No se olvide, tampoco, que Felipe era un Rodríguez Zapatero de la vida. No podía aspirar a decir en inglés otra cosa que The other President, here, all day bonsais. Estaba solo en Londres, al lado de una reina cuyo canciller, el taimado Gardiner, no había escondido su preferencia por su amigo Courtenay. Y Paget era el típico Sánchez al que le da igual Joanne than her sister.

La opinión pública inglesa, en ese momento, era todavía mayoritariamente católica. Pero no les gustaba el Papa (no les culpo). Las clases cultivadas, por su parte, cada vez eran más decididamente protestantes. Al día siguiente de que el Parlamento anulase oficialmente el divorcio entre Enrique VIII y Catalina, alguien tiró desde una ventana, dentro de la sala del trono del Parlamento, a un perro tonsurado que llevaba colgada una pancarta repleta de obscenidades anticatólicas.

Sobre todas estas cosas, estaba el problema geopolítico causado por aquel matrimonio.
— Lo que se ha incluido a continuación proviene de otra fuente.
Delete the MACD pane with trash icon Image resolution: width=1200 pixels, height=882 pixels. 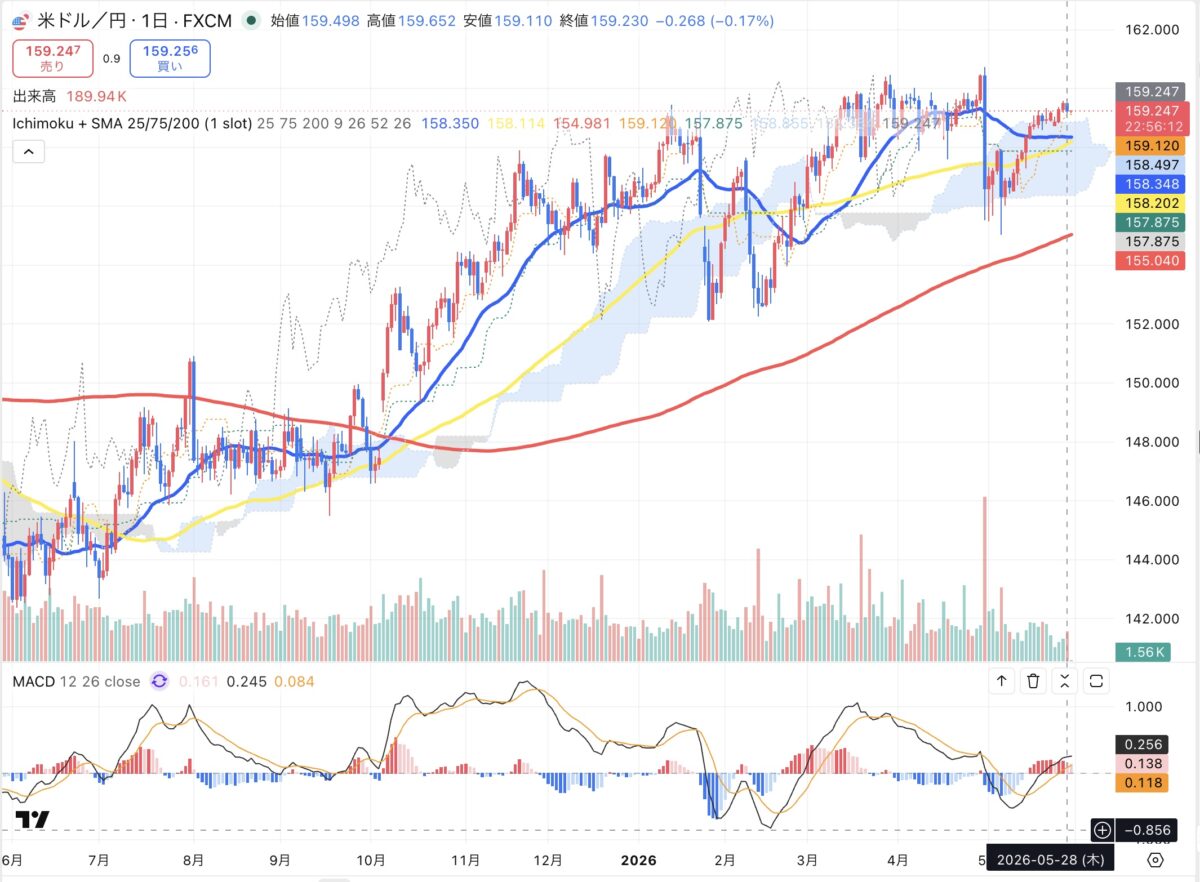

Carlos de Habsburgo se había vuelto tan poderoso que, ahora, bien podría pasar que Francia abrazase el protestantismo, como una elección estratégica para situarse frente al poder imperial. Roma tampoco podía estar muy tranquila: con todo el poder que había acumulado, el emperador podría ensayar a obligar al PasPas a abordar la reforma eclesial que no quería hacer (y no es casualidad que quien hiciera descarrilar finalmente el concilio de Trento fuese, precisamente, Francia).
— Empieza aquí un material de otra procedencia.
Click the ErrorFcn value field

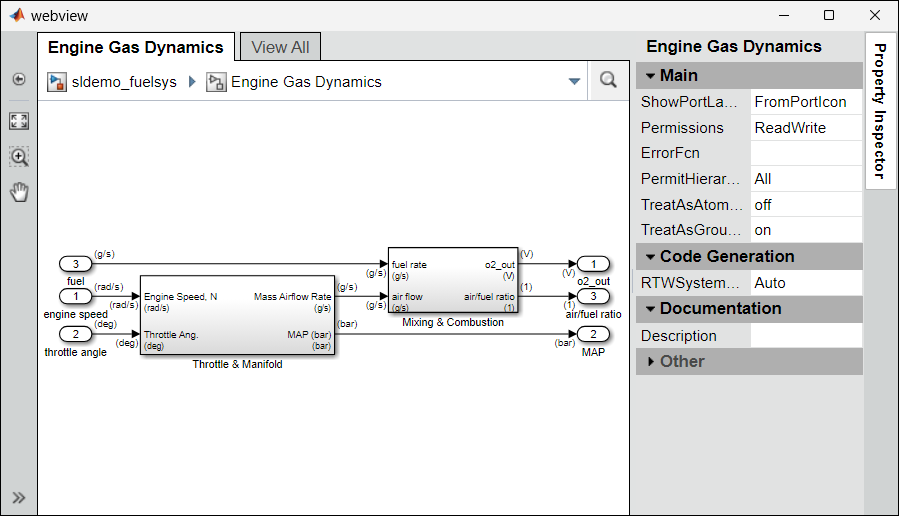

Poco tiempo después de producirse el matrimonio, los franceses hicieron una incursión en Las Ardenas y tomaron Marienburgo. Carlos estuvo hondamente preocupado por este tema y llegó a escribirle a su hijo que pasara unos días con su mujer y que, inmediatamente, pasara al continente. Finalmente hubo contraorden, porque las tropas carlinas pudieron controlar a los franceses sin problemas. El detalle, sin embargo, es muy significativo a la hora de demostrar el ambiente prebélico, o directamente bélico, que generó el matrimonio londinense.
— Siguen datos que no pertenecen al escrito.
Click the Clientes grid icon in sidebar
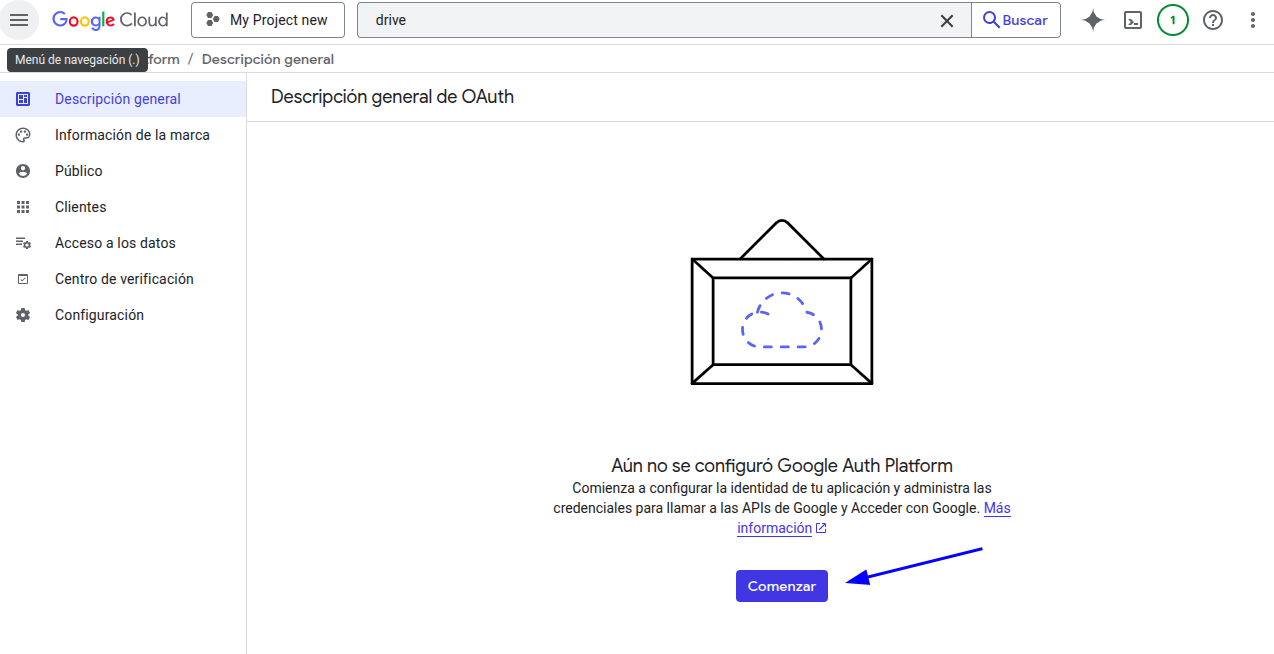1274x654 pixels. click(x=23, y=207)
Dado que estas notas van sobre Carlos de Habsburgo, no me extenderé aquí sobre la estancia del rey Felipe en Londres, su periplo inglés, por lo tanto. Esto ya debería ser motivo de un post o grupo de posts específicos. Lo que sí parece claro es que, tras haber conseguido imponer (éste es el verbo) el matrimonio de la reina de Inglaterra con su propio hijo, Carlos había alcanzado ya los últimos objetivos que lo habían mantenido alerta y motivado por el día a día en la última media década, aproximadamente.

Esto quiere decir que el periplo como mandatario de Carlos de Habsburgo estaba tocando a su fin. En su cabeza, había asegurado (o había hecho todo lo posible por asegurar) la herencia borgoñona de su familia, que había sido su principal preocupación desde el primer momento. Se sentía, probablemente, frustrado por la actitud, si no de enfrentamiento sí de distancia, finalmente adoptada por su hermano; pero en su fuero interno debería reconocer que no había puesto los medios para que las cosas se hubiesen desarrollado de otra manera.

Siendo como era una persona espiritual y físicamente cansada, había llegado el momento del retiro. Ciertamente, los reyes nunca se retiran; pero los poderosos, sí.